2018 was a masterclass in headline dissonance as far as your money goes. The economy is supposedly strong and yet, particularly during December, the stock market was hammered, leading the biggest stock market indices to finish the year at a loss and helping to give rise to recession talk.
2019 also got off to a pessimistic start. Pretty much every story on the front page of the Wall Street Journal digital edition on Wednesday morning was negative, as the NYT’s Binyamin Appelbaum pointed out on Twitter with a well-timed screenshot. Though all the up-and-down is obviously confusing and very distressing if you have investments, it’s created an ideal backdrop for New Year’s resolutions of a financial variety: Right now there’s a good chance any retirement contributions you start making will stretch a little farther.
That’s because the stock market looks like it’s trading at a discount. The phrase ‘buying stocks at a discount’ is basically a hedged, jargony version of Wall Street’s oldest adage: Buy low, and sell high. The theory is that, the more a stock price falls, the more likely it is that you’re getting it for a discount or a fair price. And, particularly for younger investors who have a long time to save for retirement, there’s some evidence that may be happening in 2019.
Morningstar, a big financial intelligence house, says the outlook for global stocks is good in 2019. According to their calculations, the median stock is trading at around 14 percent lower than it should be if it were trading at its fair value. Oil stocks and technology stocks in particular, they write, appear to be a pretty good deal (at least historically).

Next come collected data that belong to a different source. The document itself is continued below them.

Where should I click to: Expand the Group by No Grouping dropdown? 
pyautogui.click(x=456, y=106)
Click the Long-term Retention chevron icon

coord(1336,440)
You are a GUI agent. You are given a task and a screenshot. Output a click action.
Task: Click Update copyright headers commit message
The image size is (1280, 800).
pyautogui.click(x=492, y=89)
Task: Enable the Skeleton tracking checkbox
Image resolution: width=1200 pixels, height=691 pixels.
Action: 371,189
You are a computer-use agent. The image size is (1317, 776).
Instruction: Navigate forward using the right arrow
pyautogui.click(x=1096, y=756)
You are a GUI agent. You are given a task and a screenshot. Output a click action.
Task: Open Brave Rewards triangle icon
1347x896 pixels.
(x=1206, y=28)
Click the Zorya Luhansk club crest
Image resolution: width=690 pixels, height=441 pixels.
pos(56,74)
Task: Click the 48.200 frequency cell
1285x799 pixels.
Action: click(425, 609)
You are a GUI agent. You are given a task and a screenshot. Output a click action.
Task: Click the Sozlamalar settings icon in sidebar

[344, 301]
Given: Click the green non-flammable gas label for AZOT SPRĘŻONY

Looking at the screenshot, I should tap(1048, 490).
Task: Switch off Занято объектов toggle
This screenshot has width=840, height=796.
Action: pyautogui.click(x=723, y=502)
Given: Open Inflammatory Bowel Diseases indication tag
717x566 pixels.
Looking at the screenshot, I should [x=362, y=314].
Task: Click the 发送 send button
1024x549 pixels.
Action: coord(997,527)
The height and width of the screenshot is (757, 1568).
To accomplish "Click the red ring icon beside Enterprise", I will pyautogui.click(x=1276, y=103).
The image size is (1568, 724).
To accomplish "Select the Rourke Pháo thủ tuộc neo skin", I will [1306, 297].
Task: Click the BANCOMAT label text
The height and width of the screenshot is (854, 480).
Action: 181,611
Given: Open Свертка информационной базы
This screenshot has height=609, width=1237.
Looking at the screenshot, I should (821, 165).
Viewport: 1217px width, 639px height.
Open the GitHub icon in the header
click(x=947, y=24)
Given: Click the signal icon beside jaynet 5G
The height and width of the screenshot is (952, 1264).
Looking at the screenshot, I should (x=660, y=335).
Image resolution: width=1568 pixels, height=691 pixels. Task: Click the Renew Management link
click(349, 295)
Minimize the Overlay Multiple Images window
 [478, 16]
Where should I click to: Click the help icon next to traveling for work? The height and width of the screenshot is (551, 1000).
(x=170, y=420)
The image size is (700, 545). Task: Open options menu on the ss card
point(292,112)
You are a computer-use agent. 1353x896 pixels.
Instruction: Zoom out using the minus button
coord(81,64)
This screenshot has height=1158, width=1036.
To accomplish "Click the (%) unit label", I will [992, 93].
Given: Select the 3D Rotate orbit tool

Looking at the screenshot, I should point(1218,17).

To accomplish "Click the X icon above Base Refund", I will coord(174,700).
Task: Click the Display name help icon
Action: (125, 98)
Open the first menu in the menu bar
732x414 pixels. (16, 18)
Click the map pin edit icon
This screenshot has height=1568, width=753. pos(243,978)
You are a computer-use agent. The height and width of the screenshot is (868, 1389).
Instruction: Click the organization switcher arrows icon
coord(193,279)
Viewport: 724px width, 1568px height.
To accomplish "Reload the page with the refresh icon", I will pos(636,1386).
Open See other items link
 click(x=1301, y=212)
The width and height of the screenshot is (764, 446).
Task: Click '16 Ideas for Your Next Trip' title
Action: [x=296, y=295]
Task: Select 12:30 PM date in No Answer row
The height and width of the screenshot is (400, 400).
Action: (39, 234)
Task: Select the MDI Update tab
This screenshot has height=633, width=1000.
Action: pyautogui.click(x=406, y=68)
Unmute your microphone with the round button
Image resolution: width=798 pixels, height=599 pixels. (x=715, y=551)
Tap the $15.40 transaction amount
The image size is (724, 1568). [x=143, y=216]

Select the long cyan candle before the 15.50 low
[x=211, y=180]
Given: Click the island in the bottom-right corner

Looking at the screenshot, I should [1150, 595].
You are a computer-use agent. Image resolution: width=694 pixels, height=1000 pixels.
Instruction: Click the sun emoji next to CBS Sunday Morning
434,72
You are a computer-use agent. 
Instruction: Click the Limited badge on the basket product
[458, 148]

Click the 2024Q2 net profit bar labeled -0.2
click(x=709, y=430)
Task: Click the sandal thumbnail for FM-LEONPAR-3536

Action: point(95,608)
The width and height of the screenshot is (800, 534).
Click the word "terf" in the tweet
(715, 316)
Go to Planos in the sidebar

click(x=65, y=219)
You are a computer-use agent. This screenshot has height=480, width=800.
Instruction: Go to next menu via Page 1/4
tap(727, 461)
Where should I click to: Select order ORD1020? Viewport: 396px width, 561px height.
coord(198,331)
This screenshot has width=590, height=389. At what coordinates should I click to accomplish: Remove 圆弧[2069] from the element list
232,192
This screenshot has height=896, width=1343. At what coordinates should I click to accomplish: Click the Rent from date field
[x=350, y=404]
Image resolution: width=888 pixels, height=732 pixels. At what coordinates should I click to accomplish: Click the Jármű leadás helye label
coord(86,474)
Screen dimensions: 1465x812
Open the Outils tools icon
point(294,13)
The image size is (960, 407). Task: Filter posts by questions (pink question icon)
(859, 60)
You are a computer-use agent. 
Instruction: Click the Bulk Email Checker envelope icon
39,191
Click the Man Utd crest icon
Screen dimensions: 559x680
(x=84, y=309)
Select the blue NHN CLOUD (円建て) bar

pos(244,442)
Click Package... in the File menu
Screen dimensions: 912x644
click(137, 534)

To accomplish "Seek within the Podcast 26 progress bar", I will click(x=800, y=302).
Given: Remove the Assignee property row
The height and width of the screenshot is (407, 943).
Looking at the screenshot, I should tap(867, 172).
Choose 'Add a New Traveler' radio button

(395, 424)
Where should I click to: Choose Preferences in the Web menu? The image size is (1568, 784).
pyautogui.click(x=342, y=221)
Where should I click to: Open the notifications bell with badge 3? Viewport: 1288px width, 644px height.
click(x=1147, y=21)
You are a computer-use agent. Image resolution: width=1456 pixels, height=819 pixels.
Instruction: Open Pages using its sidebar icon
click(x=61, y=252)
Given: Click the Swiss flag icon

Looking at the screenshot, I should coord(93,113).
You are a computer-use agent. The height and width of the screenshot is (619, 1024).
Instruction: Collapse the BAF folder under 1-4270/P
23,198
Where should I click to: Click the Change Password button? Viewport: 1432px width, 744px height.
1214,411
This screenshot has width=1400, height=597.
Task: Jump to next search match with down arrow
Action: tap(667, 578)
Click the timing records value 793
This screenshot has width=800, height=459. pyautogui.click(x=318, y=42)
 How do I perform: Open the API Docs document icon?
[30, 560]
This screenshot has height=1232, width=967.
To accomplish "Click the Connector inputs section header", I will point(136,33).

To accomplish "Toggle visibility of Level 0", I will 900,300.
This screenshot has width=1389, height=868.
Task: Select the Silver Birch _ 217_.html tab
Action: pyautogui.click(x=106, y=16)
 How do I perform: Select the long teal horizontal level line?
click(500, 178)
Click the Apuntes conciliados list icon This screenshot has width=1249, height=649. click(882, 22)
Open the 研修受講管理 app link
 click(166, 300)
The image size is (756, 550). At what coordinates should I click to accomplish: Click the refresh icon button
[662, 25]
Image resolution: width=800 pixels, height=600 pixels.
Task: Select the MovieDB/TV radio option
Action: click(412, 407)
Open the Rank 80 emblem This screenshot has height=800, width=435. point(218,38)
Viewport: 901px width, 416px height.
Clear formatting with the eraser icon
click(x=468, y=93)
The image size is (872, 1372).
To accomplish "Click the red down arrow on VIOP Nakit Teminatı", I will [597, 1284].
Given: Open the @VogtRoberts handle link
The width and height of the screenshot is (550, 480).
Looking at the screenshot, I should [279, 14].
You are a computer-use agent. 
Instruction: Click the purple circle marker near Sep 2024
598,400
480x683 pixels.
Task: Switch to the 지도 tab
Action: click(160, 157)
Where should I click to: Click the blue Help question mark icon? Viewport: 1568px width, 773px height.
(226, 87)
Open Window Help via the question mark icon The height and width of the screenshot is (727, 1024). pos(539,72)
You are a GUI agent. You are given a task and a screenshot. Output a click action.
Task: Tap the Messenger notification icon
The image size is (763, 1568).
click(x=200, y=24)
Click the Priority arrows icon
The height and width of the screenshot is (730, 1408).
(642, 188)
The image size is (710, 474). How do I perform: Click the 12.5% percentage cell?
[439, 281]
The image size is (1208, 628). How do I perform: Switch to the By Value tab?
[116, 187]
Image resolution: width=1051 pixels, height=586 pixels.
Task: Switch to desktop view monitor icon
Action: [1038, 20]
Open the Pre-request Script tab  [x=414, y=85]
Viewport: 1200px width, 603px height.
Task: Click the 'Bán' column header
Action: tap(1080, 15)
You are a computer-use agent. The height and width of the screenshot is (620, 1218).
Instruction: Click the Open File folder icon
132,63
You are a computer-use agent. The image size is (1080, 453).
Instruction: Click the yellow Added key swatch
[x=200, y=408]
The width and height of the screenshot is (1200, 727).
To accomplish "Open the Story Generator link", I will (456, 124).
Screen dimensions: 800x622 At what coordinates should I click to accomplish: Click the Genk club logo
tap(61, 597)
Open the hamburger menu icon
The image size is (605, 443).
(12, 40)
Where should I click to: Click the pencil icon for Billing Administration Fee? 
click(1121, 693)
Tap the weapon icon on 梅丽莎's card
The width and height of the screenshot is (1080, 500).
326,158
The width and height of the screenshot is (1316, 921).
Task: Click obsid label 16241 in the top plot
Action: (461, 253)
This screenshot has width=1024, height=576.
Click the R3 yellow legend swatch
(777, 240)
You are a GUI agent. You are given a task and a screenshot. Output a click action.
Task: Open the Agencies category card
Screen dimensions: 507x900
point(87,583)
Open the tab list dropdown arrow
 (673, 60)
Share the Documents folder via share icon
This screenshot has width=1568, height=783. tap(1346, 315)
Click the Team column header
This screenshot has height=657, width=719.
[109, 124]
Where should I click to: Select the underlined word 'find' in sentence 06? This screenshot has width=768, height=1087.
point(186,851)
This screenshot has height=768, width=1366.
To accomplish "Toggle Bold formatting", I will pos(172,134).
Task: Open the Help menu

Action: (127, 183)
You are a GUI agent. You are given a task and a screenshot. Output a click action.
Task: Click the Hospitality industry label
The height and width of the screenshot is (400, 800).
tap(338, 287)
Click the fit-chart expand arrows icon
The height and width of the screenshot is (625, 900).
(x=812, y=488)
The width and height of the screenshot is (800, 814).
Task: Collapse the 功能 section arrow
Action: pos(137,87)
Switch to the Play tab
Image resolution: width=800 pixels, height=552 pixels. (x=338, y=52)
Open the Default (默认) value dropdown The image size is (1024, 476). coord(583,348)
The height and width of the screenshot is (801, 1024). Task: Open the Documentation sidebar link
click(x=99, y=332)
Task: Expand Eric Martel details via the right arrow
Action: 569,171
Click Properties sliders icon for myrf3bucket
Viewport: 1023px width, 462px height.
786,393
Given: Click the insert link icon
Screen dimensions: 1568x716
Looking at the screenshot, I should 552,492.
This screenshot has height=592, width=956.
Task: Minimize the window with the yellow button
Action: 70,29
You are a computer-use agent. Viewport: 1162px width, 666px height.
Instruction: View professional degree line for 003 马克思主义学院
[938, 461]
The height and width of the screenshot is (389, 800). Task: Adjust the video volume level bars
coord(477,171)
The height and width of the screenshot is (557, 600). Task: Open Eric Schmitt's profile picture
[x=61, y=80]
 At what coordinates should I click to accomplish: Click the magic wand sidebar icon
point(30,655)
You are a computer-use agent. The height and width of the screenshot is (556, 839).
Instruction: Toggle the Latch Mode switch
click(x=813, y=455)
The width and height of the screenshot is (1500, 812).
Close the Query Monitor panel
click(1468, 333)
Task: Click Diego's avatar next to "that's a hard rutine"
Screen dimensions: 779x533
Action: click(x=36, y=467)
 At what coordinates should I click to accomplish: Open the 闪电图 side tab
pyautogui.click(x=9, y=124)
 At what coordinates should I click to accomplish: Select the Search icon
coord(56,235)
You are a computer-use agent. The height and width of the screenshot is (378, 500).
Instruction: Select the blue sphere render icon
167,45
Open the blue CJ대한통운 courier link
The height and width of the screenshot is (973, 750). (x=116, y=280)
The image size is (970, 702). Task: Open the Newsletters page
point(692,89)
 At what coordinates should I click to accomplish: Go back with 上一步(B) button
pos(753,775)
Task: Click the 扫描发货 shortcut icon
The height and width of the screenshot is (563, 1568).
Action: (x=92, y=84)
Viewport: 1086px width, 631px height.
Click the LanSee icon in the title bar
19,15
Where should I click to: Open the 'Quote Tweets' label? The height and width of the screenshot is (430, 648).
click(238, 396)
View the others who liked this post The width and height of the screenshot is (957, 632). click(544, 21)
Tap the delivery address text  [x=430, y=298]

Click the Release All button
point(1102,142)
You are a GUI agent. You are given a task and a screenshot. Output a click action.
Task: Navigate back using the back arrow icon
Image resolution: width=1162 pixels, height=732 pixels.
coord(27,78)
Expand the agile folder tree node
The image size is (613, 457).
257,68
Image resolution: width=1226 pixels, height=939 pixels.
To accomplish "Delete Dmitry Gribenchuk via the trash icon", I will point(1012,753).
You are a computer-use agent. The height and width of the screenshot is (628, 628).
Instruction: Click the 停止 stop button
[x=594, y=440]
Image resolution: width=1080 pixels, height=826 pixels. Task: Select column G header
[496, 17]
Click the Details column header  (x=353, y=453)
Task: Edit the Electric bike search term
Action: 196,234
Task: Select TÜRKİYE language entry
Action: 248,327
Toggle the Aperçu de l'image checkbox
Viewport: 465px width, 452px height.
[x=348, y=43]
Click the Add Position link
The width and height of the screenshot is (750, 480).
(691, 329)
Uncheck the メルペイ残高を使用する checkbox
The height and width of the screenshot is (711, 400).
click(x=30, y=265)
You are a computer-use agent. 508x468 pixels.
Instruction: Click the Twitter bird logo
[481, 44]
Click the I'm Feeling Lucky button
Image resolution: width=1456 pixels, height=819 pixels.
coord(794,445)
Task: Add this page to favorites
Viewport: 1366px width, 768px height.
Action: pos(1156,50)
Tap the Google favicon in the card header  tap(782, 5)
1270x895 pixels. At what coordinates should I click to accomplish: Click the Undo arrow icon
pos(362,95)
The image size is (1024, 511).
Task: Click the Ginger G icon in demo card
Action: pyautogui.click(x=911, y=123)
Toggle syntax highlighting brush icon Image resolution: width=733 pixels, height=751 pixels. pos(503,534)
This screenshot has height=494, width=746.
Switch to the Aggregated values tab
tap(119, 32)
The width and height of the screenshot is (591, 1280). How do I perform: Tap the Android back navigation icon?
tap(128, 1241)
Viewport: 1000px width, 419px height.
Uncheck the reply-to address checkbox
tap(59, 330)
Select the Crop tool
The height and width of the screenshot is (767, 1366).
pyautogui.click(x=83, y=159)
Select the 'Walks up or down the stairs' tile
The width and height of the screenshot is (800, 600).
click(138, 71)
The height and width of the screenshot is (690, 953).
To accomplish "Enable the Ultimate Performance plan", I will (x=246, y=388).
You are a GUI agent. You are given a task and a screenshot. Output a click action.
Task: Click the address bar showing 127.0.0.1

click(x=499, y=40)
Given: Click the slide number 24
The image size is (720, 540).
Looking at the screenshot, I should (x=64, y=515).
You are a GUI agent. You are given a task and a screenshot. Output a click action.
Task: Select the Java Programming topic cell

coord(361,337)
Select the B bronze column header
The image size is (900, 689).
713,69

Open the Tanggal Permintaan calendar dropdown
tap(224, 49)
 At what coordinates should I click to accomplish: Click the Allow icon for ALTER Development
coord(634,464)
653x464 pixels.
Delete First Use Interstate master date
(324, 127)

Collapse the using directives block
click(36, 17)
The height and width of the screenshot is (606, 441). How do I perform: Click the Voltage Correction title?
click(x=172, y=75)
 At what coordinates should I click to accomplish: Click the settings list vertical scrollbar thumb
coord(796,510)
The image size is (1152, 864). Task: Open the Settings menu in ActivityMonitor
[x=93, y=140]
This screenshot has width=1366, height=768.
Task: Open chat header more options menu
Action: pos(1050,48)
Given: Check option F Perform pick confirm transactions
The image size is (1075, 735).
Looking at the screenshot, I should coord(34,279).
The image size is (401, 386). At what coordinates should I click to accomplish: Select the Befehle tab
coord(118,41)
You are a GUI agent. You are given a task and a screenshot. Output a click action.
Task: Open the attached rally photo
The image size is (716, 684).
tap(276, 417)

Of course that’s just an estimate. But what it means is that the person who opens up a retirement account today, or ups their 401(k) contributions today, or puts a little money into the stock market today, etc., is getting a little bit of a two-er. They’re increasing their odds of a secure retirement, and increasing the odds that their investments appreciate more reliably. It’s not quite the same as if the “stuff you need to retire and stop working some day store” was having a 14 percent off sale, but it’s kind of close.
Finally, in the grand scheme of New Year’s Resolutions, changing your retirement account contributions is pretty easy. A single percentage point increase or two will be hardly noticeable as far as take-home pay, will cost you a lot less than a new gym membership, and is also way, way easier to accomplish with a hangover than anything involving physical activity.
So, regardless of your take on New Year’s resolutions, start your 2019 with some money stuff. No matter what the market does in 2019, your 50-years-from-now self will almost certainly thank you.